In this paper, the problem of joint beamforming and power control in CR MIMO-BCs has been formulated as a noncooperative separable game, which can be further divided into a beamforming subgame and power control subgame. We have investigated the best response strategies of NE solutions in terms of its corresponding subgames: in NPBS, players’ power control strategies are fixed and they are subject to KKT conditions to update their beamforming strategies.

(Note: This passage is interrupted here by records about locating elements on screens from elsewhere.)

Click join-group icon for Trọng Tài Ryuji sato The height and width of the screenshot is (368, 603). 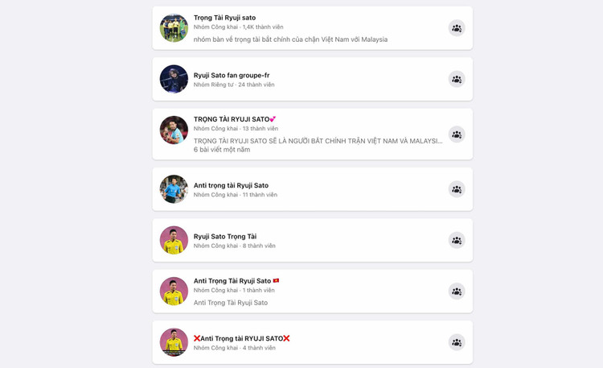(457, 28)
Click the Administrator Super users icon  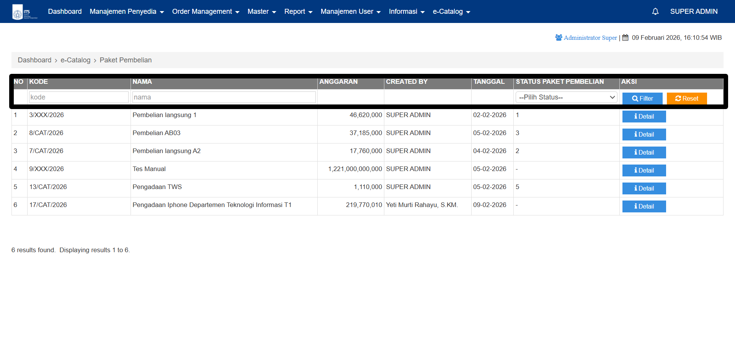point(559,38)
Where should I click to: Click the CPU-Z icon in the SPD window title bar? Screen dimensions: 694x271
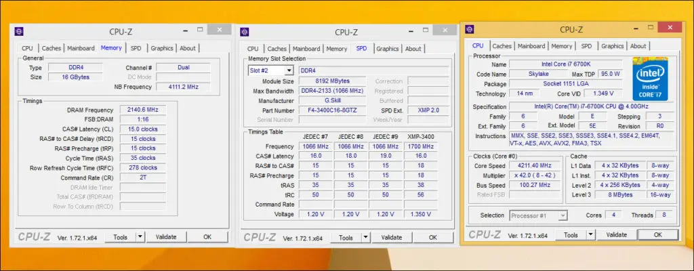[244, 31]
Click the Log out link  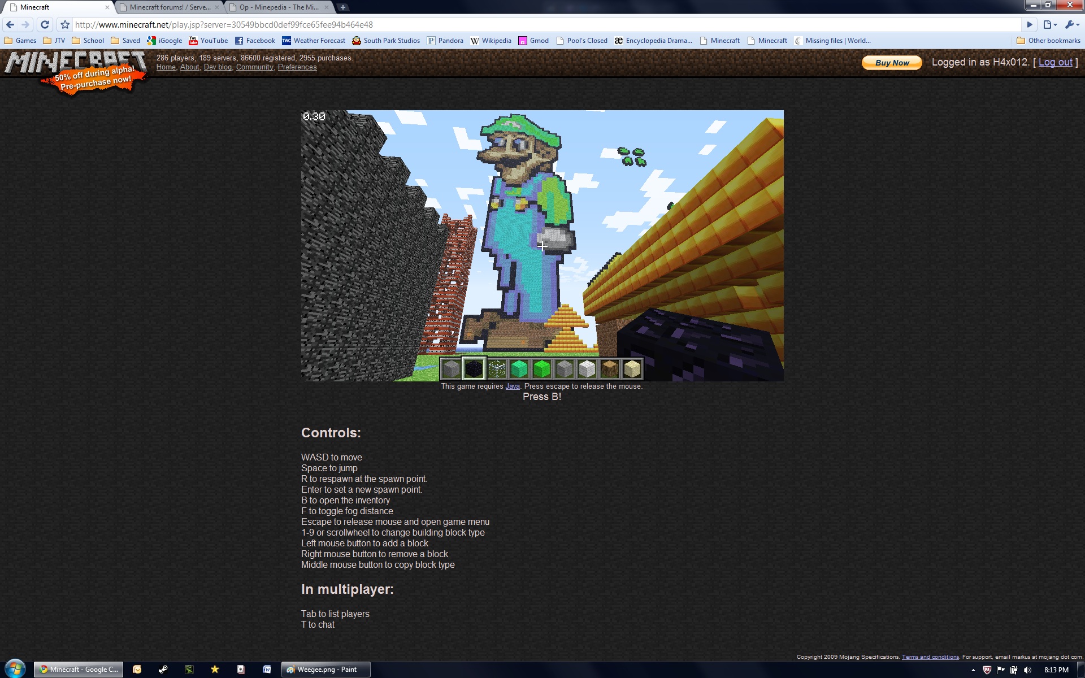coord(1055,62)
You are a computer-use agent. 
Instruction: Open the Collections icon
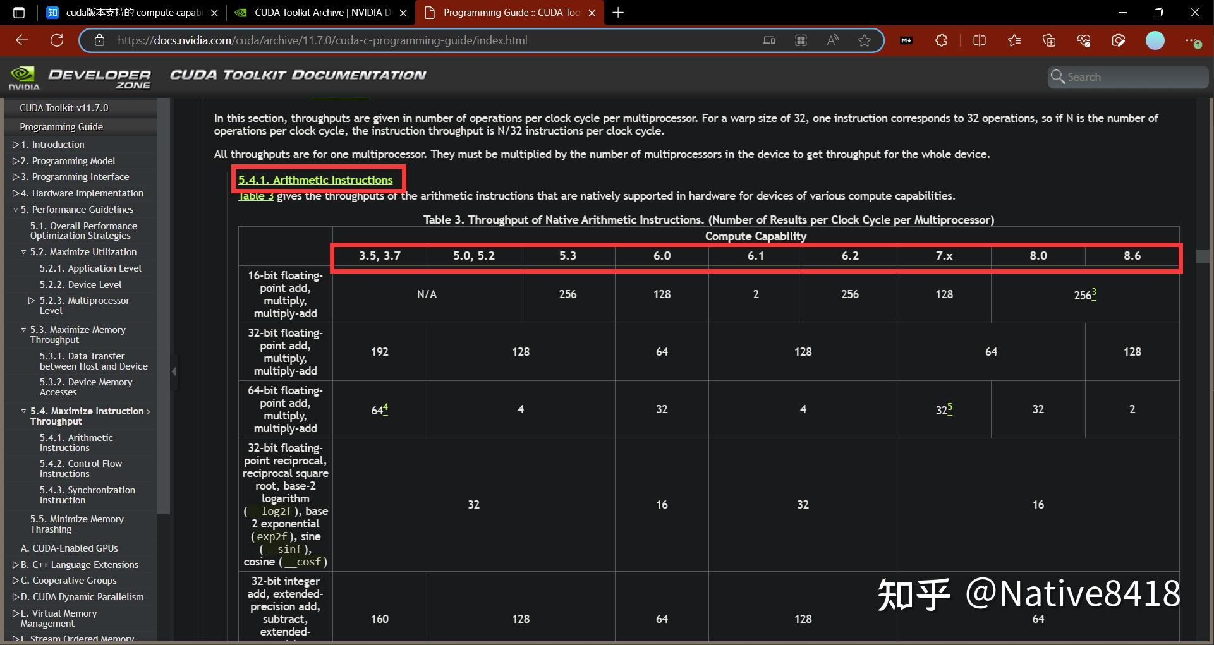click(1049, 40)
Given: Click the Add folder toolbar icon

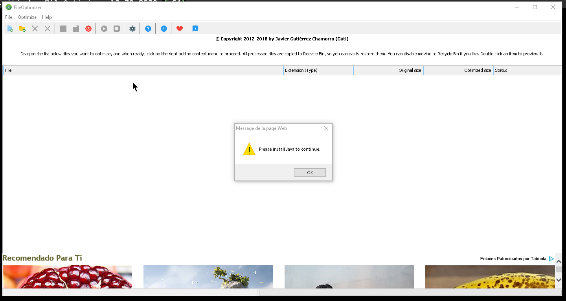Looking at the screenshot, I should (22, 29).
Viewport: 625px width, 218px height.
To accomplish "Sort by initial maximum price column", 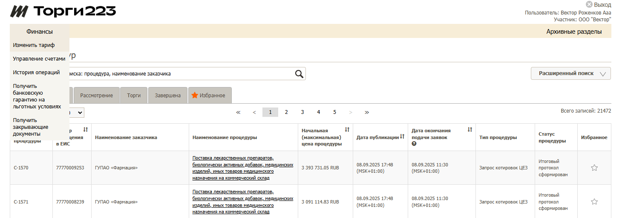I will [347, 129].
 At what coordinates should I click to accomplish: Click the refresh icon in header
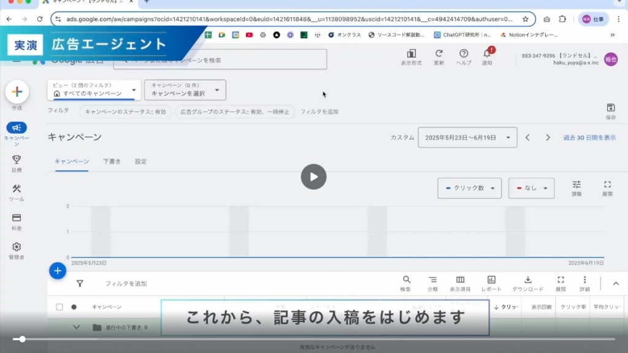[x=438, y=54]
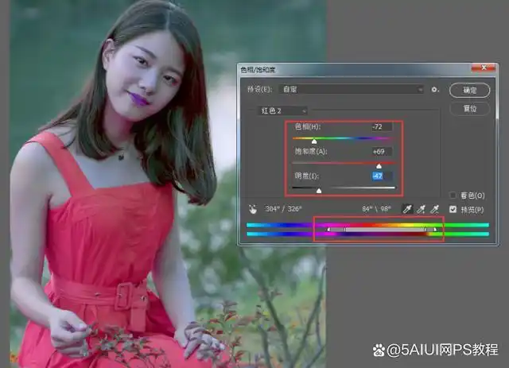
Task: Expand the 红色 2 color range dropdown
Action: (281, 110)
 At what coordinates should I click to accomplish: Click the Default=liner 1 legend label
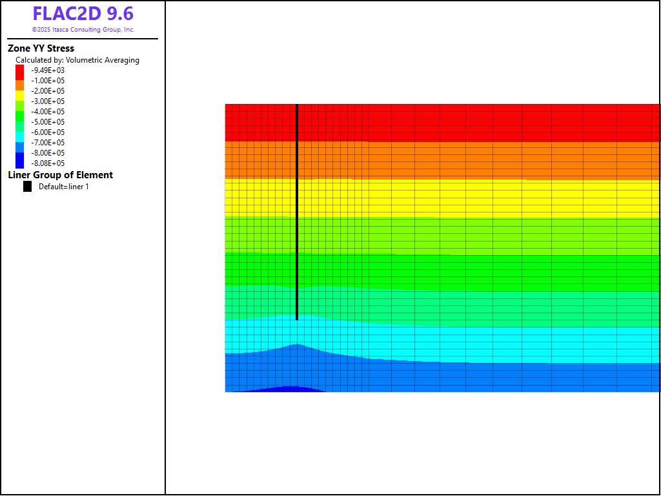(x=63, y=187)
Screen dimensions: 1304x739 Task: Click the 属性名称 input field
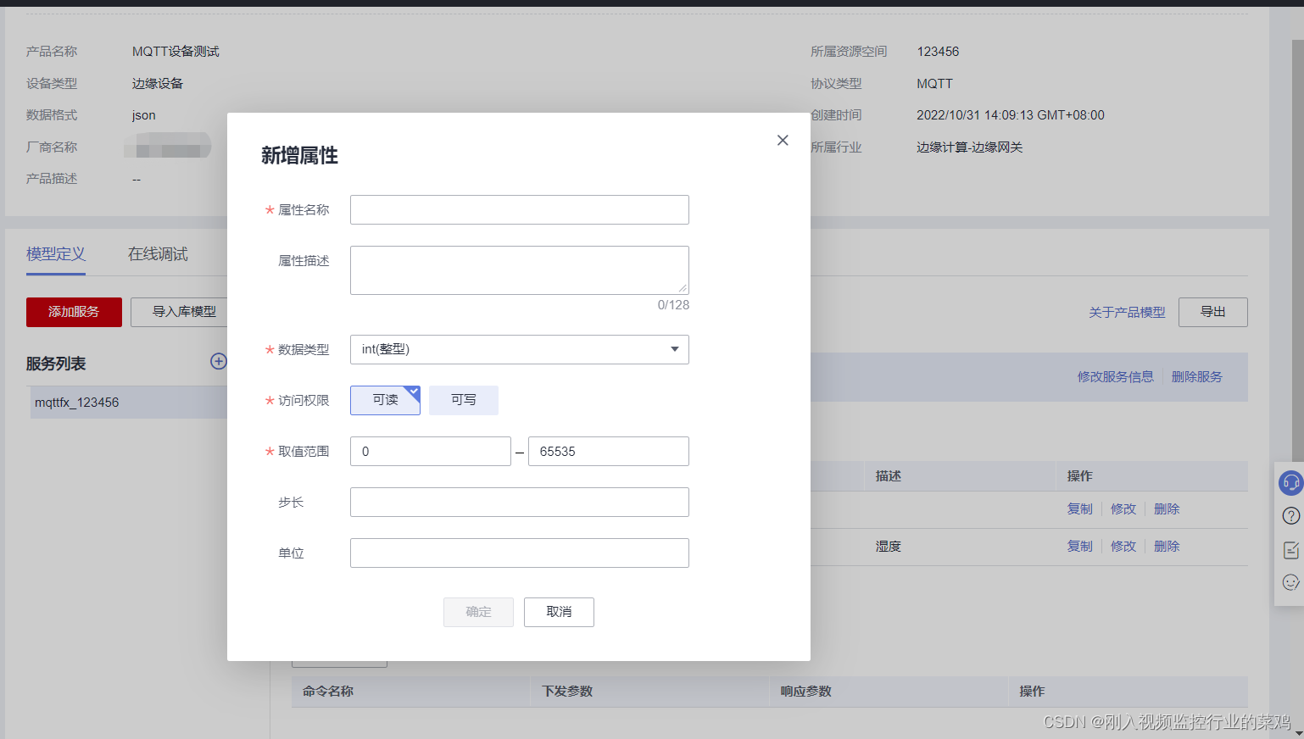[519, 209]
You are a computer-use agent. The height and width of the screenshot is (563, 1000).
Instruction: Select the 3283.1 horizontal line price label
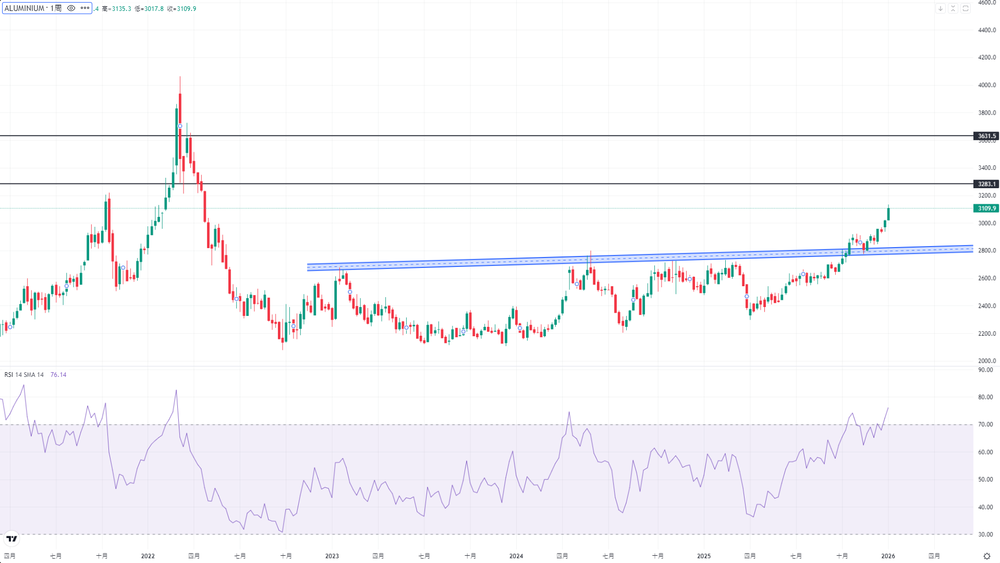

In NPCS, on the other hand, players’ beamforming strategies are fixed and they update only their power control strategies subject to target SINRs. It is shown that the best response function of NPBS can be formulated, with SU k beamforming vector corresponding to the minimum eigenvector of the matrix S k , whereas the best response function of NPCS is derived to enable the transmission with a power control that corresponds to the desired target SINR. Furthermore, we have proposed an iterative algorithm to achieve the optimal Nash equilibrium of JBPS. The proposed algorithm is capable of tracking the variation of target SINRs and/or number of SUs in the system and is therefore useful for dynamic wireless systems with varying QoS requirement. Finally, the proposed algorithm may achieve a faster convergence speed by setting different parameter β and μ values.

6 Endnotes

1 Separable games are a specific class of noncooperative games where the player’s cost is a separable function of their strategic choices [34, 39].

2 The game is noncooperative in the sense that a given player is interested only in minimization of its individual cost function, without paying attention to how its actions affect the other players.